When I ask again how much she says, “Thirty cents. Last offer.” I give her the thirty five. I tell Hemot I want to walk a little ways up
hill through the village to get a better sense of it, to smell it and peer
inside the houses, to feel the dust beneath my feet and in my nostrils, to hear
the birds and braying animals, to see the unfathomable poor people of Adidi
Miriam who are peering at me with interest and who greet my wave hello to them
with immense and beautiful smiles in return.
After walking about two hundred yards I notice
a slow but steadily increasing stream of school aged children coming down toward
me and realize school must have just let out for the day. As the first kids reach me they hold out
their hands and say, “Pen. Pen.” But I
have only one pen with me and am not about to part with it. And as I stand there with the first few
students, laughing together, giving high fives, shaking hands, counting in
English, “One, two, three,” the throng grows much much larger until there are
well over two hundred children surrounding me, pushing into me, touching and
poking me, laughing with me, but who is all of a sudden concerned both for my
personal safety and the safety of my passport, and the money in my pocket, when
Hemot comes to rescue me.
“Do you think they sell pens at the store,” I ask Hemot, who says, “Let’s see.”

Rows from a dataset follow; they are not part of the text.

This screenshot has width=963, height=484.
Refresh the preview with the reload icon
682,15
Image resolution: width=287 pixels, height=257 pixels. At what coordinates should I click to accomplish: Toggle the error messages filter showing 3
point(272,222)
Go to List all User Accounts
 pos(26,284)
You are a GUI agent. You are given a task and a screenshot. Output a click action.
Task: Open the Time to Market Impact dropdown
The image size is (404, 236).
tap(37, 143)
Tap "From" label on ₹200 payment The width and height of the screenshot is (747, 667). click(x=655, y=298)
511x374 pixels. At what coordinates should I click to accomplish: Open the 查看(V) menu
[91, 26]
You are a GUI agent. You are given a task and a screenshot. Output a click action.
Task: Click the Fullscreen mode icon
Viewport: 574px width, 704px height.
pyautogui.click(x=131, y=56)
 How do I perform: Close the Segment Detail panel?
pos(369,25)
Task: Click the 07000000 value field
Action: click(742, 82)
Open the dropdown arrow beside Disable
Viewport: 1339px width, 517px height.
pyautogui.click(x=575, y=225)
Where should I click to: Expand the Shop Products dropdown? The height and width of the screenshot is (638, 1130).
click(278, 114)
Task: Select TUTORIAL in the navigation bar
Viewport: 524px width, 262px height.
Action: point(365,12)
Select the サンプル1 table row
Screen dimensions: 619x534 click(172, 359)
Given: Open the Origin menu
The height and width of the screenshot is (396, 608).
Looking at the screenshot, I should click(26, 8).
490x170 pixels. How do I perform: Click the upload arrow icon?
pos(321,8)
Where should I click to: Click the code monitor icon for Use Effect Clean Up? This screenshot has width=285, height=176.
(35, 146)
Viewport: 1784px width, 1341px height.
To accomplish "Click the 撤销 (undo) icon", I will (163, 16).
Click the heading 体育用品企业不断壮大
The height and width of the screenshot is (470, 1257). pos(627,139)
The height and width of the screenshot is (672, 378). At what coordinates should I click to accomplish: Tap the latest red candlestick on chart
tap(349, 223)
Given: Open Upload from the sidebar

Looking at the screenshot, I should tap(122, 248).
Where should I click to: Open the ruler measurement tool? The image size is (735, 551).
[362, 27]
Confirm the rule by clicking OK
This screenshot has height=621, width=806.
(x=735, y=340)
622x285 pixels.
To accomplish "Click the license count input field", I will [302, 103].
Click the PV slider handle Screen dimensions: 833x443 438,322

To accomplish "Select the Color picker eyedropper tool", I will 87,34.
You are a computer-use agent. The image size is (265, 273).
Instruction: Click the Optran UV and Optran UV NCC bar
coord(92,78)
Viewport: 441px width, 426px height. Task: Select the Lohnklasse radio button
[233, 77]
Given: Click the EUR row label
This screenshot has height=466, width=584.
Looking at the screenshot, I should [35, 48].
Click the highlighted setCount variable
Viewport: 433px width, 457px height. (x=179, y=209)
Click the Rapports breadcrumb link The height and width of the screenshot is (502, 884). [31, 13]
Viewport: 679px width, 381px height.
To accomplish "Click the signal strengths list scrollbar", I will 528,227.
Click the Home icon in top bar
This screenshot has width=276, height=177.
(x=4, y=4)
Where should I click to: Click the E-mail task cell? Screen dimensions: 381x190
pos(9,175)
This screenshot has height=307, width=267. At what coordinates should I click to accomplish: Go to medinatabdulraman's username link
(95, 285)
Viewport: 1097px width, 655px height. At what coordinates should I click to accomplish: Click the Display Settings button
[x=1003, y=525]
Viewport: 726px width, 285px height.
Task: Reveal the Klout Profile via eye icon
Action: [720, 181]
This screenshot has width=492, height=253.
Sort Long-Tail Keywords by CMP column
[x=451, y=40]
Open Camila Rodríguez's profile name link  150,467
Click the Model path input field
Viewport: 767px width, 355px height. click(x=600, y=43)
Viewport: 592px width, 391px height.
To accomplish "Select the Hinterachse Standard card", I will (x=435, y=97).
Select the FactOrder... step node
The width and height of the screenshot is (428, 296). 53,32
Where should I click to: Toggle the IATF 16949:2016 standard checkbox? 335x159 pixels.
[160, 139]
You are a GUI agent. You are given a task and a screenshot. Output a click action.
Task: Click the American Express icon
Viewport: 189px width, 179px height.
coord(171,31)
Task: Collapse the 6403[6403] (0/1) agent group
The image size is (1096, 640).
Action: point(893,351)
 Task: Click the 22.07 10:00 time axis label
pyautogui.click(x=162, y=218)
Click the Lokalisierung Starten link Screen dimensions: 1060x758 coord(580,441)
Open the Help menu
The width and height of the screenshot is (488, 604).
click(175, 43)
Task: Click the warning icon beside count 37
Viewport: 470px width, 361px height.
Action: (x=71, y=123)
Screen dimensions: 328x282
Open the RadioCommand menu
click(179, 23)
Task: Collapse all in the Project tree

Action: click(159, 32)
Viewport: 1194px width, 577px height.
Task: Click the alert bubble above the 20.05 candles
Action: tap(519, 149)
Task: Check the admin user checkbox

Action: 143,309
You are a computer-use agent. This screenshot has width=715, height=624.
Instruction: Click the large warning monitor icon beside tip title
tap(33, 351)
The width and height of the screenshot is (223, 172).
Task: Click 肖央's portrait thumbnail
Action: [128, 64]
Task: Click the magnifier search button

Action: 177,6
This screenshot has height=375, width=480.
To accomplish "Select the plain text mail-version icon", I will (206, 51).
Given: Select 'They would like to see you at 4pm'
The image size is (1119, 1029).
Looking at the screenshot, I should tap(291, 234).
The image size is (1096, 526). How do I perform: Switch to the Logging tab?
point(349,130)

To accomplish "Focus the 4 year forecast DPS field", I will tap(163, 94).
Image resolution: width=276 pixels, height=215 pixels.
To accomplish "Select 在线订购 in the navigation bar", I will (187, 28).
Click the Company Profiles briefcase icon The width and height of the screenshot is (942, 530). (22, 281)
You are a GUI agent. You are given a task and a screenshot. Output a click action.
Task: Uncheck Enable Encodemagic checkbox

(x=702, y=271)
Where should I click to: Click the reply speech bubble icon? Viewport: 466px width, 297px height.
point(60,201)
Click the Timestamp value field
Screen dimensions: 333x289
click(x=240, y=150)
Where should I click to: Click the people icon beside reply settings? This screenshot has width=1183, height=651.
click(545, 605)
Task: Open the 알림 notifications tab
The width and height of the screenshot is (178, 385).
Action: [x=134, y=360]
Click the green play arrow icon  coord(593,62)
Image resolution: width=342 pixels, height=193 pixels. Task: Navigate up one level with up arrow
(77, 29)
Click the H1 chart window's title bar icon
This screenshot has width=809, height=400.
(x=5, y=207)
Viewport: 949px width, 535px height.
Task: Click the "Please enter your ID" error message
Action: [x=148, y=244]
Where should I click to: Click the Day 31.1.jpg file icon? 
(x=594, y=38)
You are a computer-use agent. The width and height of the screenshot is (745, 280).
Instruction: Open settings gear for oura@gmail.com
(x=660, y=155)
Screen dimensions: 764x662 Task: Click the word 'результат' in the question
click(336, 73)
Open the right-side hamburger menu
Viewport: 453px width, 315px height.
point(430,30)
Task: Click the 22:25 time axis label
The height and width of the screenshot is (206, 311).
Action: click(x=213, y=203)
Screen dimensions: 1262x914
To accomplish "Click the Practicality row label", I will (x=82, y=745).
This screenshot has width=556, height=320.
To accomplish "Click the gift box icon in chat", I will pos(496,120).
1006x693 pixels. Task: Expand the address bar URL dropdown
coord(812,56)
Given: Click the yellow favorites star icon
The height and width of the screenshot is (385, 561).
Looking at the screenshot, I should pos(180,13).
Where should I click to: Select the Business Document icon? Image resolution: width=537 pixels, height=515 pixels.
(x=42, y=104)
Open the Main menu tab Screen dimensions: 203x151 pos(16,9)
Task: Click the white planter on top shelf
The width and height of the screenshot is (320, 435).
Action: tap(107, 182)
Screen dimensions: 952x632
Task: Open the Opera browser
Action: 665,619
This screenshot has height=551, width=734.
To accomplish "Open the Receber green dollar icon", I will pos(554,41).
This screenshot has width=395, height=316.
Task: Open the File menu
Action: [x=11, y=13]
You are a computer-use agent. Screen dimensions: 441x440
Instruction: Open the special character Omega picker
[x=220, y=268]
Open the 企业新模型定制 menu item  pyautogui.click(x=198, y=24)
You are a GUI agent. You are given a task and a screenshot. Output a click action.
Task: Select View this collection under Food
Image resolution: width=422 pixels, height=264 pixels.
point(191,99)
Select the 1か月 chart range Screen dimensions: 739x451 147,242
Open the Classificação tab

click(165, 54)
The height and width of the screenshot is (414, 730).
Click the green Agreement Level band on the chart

So I walk to back to the store with the teeming, screaming, joyous, mass of kids to see if this is going to be the proprietress’ lucky day. And yes, she has pens for sale, she says, showing me a box of what look exactly like inexpensive Bic pens, same color same size, on the box of which it reads, “Ideal everyday pen. No. 1 quality.Fine tip and smooth writing. Made in China.” With the brand name, OBAMA PENS, prominently and boldly featured on two sides of the box beneath the smiling picture of the American president.
“How much for a pen,” I ask.
“Five cents for one,” she says
“I’ll take them all,” I say as she counts out forty three of them, although I now have another problem, which is how to distribute this finite quantity of manna to what has grown to an infinite number of gorgeous, beautiful, deserving, deprived, needy, hungry chidren. The uncomfortable image of U.N. aid workers with finite amounts of rice to distribute in some refugee camp of starving Africans is not far off the mark.